» RECORDS PROVIDED
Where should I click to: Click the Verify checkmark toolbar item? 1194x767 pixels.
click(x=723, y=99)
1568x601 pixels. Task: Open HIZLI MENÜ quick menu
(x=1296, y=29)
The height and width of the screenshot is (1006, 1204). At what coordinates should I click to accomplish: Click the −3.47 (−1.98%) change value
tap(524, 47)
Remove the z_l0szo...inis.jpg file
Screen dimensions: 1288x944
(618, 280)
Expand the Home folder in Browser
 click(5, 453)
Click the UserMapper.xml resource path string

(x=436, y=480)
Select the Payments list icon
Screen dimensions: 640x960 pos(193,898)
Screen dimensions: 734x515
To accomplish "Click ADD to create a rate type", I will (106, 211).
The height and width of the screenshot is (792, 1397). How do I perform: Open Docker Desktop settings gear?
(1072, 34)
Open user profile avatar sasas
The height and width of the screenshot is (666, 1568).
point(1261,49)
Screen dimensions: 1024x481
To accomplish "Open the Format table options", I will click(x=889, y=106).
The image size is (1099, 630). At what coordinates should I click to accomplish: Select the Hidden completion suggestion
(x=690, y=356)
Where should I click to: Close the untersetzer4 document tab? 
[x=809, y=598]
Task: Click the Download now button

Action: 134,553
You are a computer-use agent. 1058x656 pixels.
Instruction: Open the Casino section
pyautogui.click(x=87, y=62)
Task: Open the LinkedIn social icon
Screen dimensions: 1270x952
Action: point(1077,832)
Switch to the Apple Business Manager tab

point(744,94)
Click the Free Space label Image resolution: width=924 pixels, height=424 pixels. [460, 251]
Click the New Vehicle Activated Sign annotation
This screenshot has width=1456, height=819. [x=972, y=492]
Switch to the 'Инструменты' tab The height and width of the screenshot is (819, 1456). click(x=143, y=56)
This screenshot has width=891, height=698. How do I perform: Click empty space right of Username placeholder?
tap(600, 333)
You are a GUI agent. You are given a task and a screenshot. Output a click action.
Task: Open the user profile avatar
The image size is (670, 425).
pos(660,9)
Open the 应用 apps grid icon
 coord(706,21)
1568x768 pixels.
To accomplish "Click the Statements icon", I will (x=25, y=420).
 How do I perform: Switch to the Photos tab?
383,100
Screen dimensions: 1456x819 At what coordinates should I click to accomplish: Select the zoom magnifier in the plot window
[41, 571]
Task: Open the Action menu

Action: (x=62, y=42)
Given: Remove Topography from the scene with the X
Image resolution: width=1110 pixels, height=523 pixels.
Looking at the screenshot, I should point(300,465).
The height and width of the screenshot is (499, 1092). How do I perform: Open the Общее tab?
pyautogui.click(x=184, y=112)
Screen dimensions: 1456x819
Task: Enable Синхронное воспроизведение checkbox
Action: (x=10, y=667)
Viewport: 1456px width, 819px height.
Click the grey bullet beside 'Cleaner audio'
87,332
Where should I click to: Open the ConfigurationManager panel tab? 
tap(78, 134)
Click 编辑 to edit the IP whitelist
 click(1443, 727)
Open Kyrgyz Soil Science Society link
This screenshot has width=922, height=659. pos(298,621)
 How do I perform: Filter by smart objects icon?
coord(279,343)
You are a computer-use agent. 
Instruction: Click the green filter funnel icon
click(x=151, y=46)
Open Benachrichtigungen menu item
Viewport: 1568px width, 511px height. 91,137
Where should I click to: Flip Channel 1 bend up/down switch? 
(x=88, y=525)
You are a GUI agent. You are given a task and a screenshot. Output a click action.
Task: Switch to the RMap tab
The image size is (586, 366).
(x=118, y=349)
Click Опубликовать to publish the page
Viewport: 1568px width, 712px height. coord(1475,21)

» OBJECTIVE
Reproduce the rows above, from the one that opens with the line containing "Task: Click the Download now button" through the one that closes with the line containing "pyautogui.click(x=87, y=62)", including both ends. Copy the requests unchanged and add 46 to every coordinate in the answers.

» RESULT OF THIS EXERCISE
Task: Click the Download now button

Action: 180,599
You are a computer-use agent. 1058x656 pixels.
Instruction: Open the Casino section
pyautogui.click(x=133, y=108)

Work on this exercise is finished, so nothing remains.